No disallowance can be made u/s 40(a)(ia) for short deduction of TDS – HC

Disallowance under section 40(a)(ia) of the Income Tax Act, 1961 cannot be made applicable to short deduction of tax at source  – High Court

In a recent judgment Hon’ble Uttarakhand High Court has upheld that disallowance under section 40(a)(ia) of the Income Tax Act, 1961 cannot be made applicable to short deduction of tax at source.

ABCAUS Case Law Citation:
4691 (2025) (08) abcaus.in HC

In the instant case, the Commissioner of Income Tax had challenged the order passed by the ITAT in holding that disallowance under section 40(a)(ia) of the Act cannot be made applicable for short deduction of tax at source (TDS).
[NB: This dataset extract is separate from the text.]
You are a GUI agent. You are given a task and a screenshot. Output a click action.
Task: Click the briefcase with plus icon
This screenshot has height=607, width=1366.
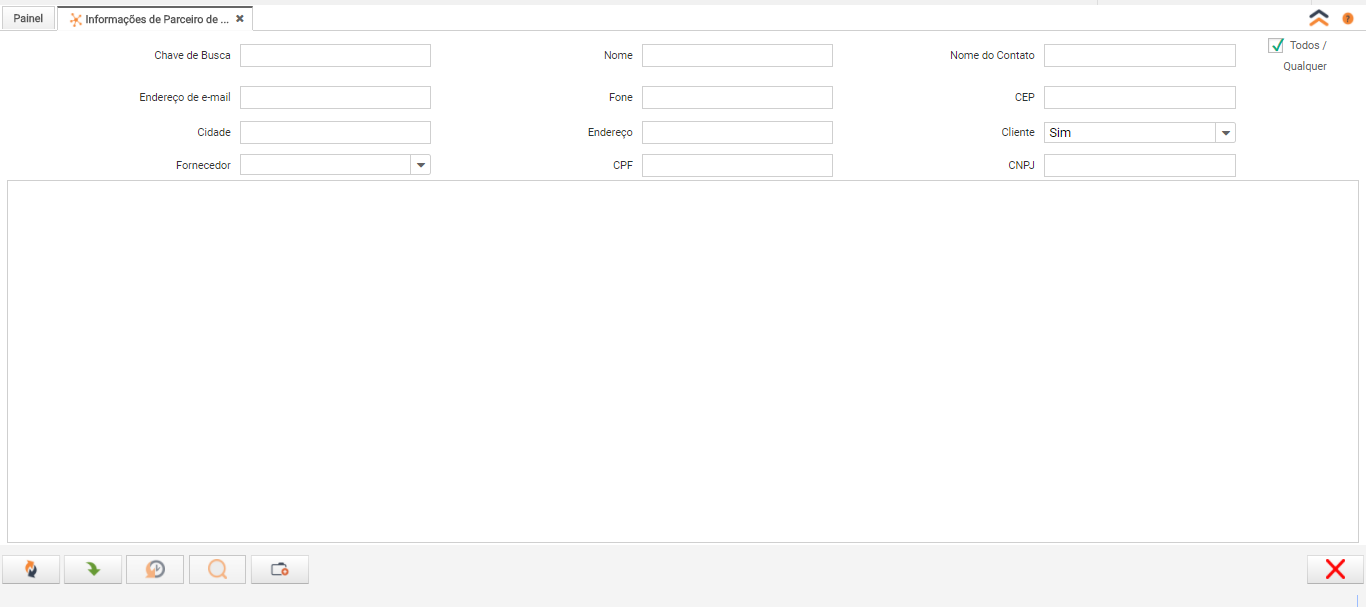tap(280, 569)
The return of the respondent assessee was selected for scrutiny assessment. The Assessing Officer (AO) observed that the assessee had made payments to two parties and deduced tax at source @2% thereon in terms of section 194C of the Act for carrying out electrification work and interior work respectively. The AO concluded that the said work falls under the limb of professional services and fee for technical services warranting deduction of tax at source u/s 194J of the Act @10%.

The AO completed the assessment inter alia making addition for disallowance under Section 40(a)(ia) towards short-deduction of tax at source in respect of payments made for Interior and Electrification Works.

The CIT(A) confirmed the additions made observing that the Kerala High Court had held that if the tax is deductible under Section 194J of the Act but is deducted under Section 194C of the Act, the disallowance under Section 40(a)(ia) of the Act is still applicable. The High Court had observed that the expression ‘tax deductible at source under Chapter XVIIB’ occurring in Section 40(a)(ia) of the Act has to be understood as tax deductible at source under the appropriate provision of Chapter XVII-B of the Act. Further, the latter part of this Section that such tax has not been deducted again refers to the tax deducted under the appropriate provision of Chapter XVII-B of the Act.”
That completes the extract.